Lyes Menace| 17 Décembre 2009 | La Tribune (Algiers)
Après treize jours sans nouvelles de lui, Toumba, l’ancien aide de camp du capitaine Moussa Dadis Camara, a refait surface. Dans un entretien qu’il a accordé à Radio France internationale (RFI), Toumba, de son vrai nom Aboubacar Sidiki Diakité, a livré sa version des faits relatifs à sa tentative d’assassinat le 3 décembre contre Camara, qui est depuis soigné dans un hôpital militaire de Rabat, au Maroc.
Selon Toumba, toujours en cavale, le chef de la junte au pouvoir en Guinée voulait lui faire porter la responsabilité des massacres des 157 civils et le viol de plusieurs dizaines de femmes, le 28 septembre dernier à Conakry, a rapporté hier RFI dans un entretien exclusif de l’homme le plus recherché actuellement dans ce petit pays de l’Afrique de l’Ouest. «J’ai tiré sur lui parce qu’à un certain moment il y avait trahison totale [...] à mon égard. [...] Il a essayé de [faire] reposer toutes les charges des événements du 28 septembre [sur moi]», a déclaré Aboubacar Sidiki Diakité, joint au téléphone par RFI. Dadis Camara, président autoproclamé de la Guinée et chef du Conseil national pour la démocratie et le développement (CNDD, junte), avait été la cible d’une embuscade tendue par Toumba qui l’a grièvement atteint par plusieurs balles à la tête.
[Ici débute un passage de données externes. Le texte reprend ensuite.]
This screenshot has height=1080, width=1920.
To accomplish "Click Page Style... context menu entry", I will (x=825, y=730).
Camara qui rentrait chez lui le soir avait échappé miraculeusement à la mort et avait été directement évacué en urgence dans un hôpital militaire marocain. «C’est actuellement important parce que les événements du 28 septembre ont été montés [...]», affirme le militaire en fuite, précisant que le massacre ce jour-là de plus de 150 personnes et le viol de dizaines de femmes, selon l’ONU, lors d’un rassemblement de l’opposition au stade de Conakry avait été planifié par le chef de la junte. Il assure notamment que Dadis Camara a fait venir au stade des «hommes infiltrés par le pouvoir», dont «250 recrues» d’une école militaire «qui ont été habillées en tenue civile, munies d’armes blanches et qui ont causé d’énormes massacres». Toumba reconnaît avoir été au stade, mais affirme qu’il a tenté de calmer les forces de l’ordre, dont «tous les corps se sont mal comportés».
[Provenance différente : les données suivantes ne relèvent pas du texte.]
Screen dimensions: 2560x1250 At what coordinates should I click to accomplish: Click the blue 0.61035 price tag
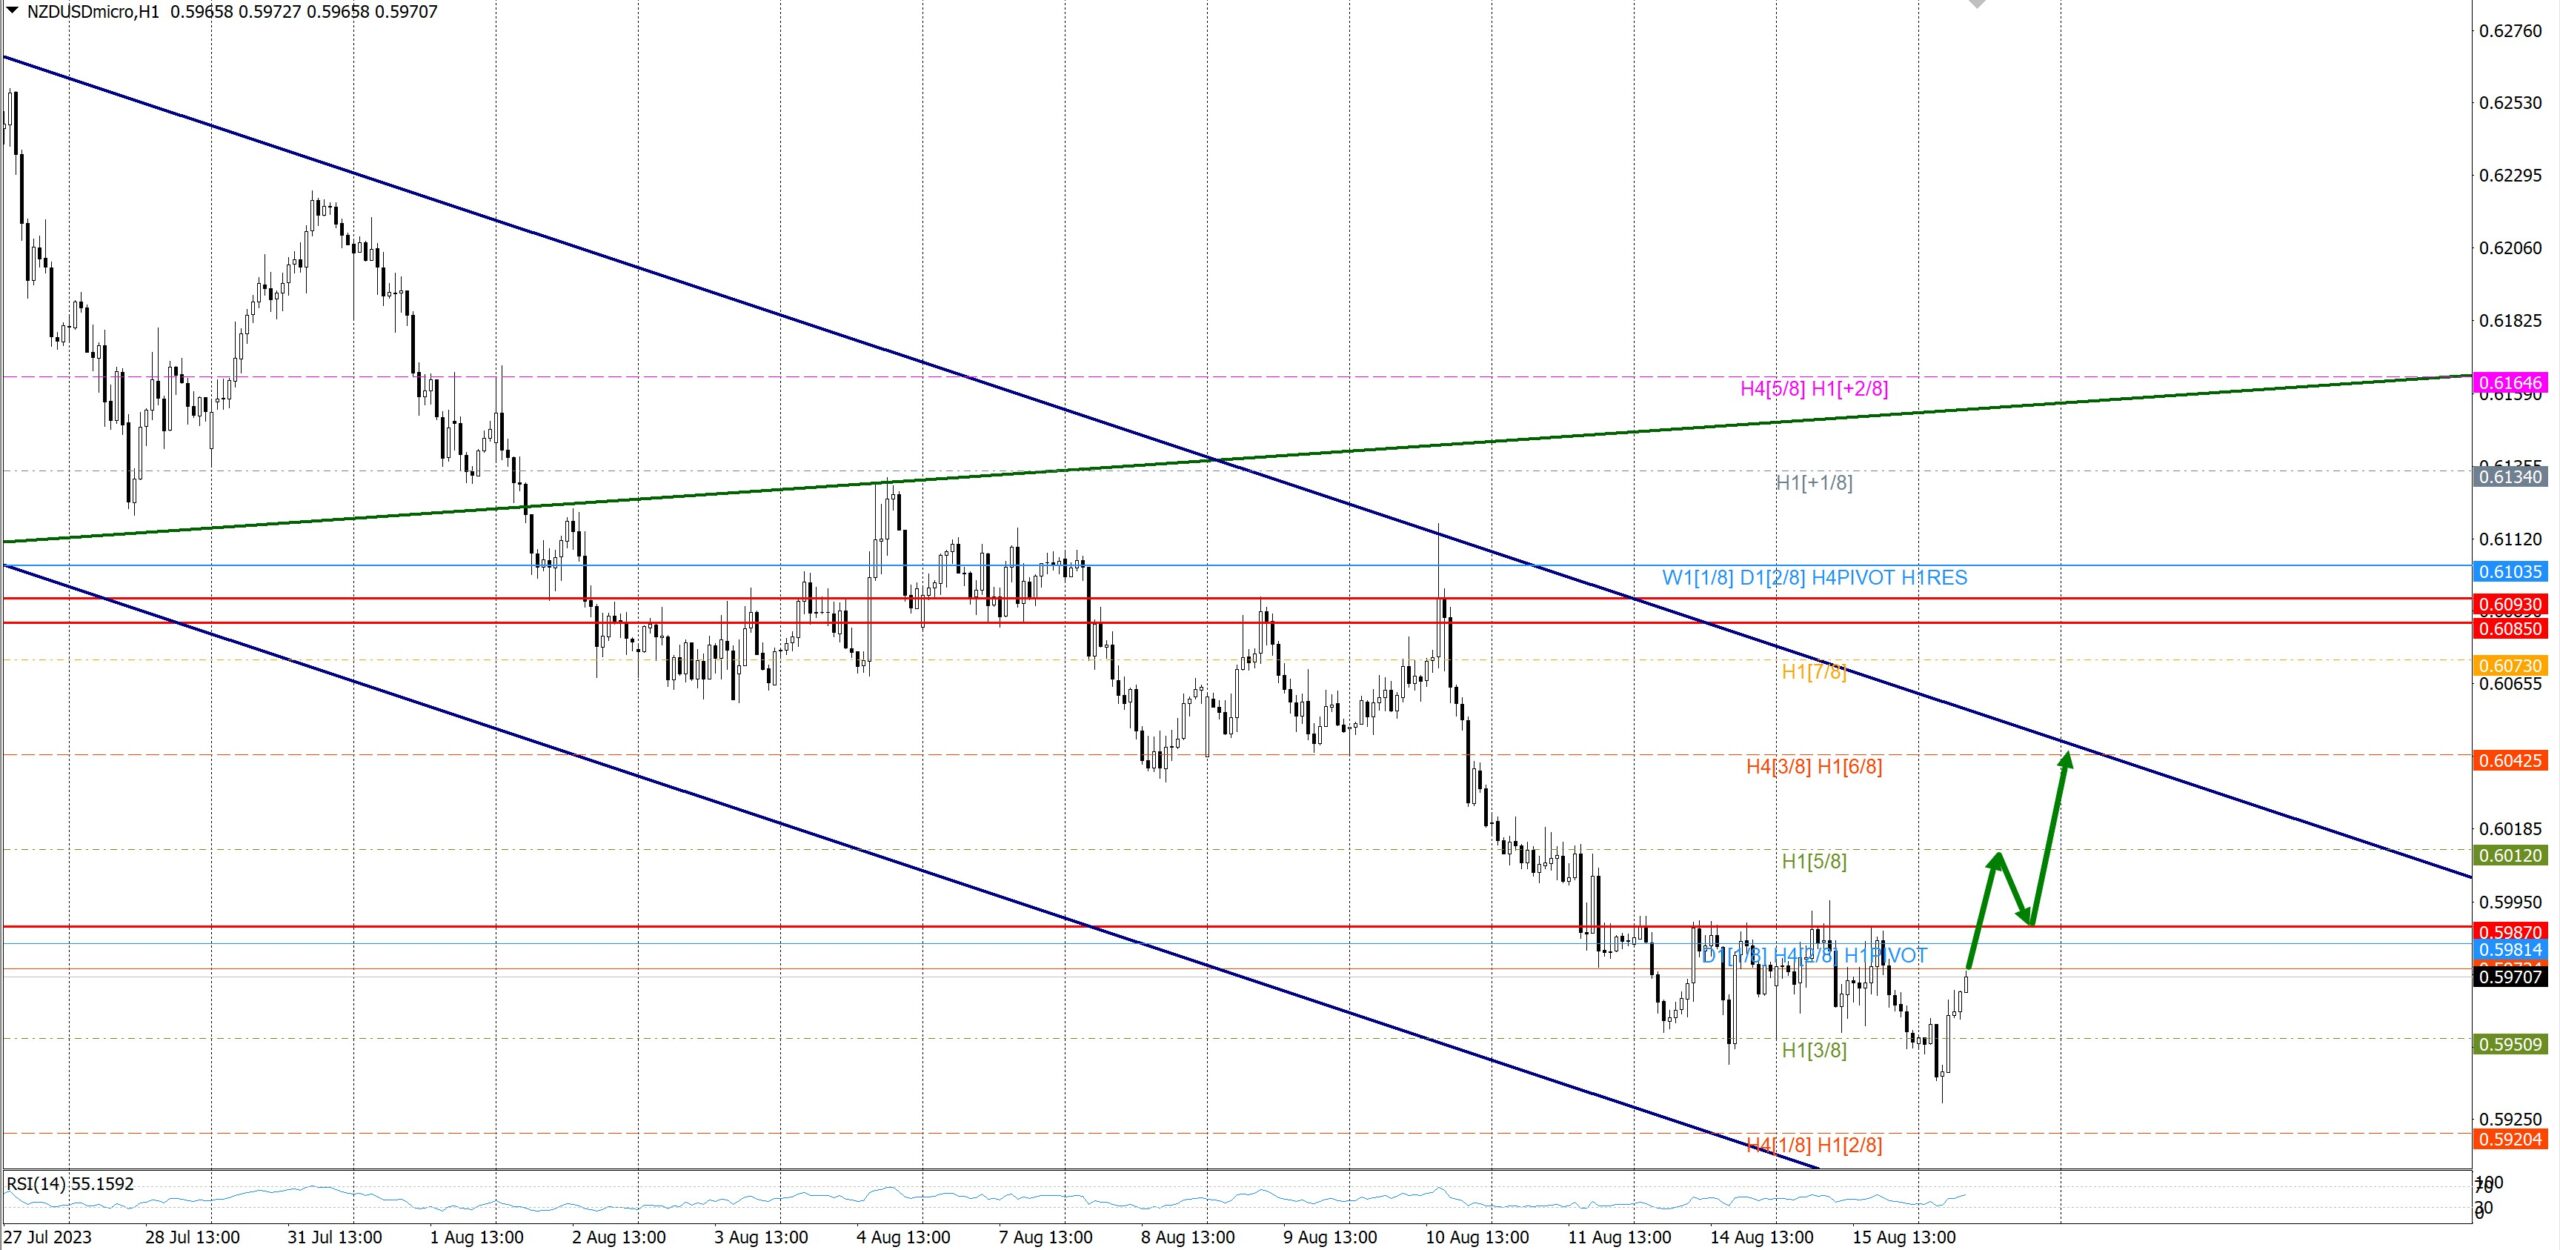pos(2510,573)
«La responsabilité individuelle que j’ai prise, c’était directement pour sauver les leaders [de l'opposition]», plaide-t-il. «Je ne compte pas me livrer, parce qu’ils [les dirigeants de la junte] ne veulent pas que la vérité soit connue. Ils préfèrent me tuer», a-t-il encore affirmé. Selon la thèse officielle en Guinée, il y a eu
«tentative de coup d’Etat», perpétrée par l’aide de camp du chef de la junte qui a montré du doigt les services secrets français sans apporter, évidemment, la moindre preuve. Des négociations sont en cours à Ouagadougou (Burkina Faso), mais la situation se complique davantage en raison du refus par la junte de céder le pouvoir à un civil.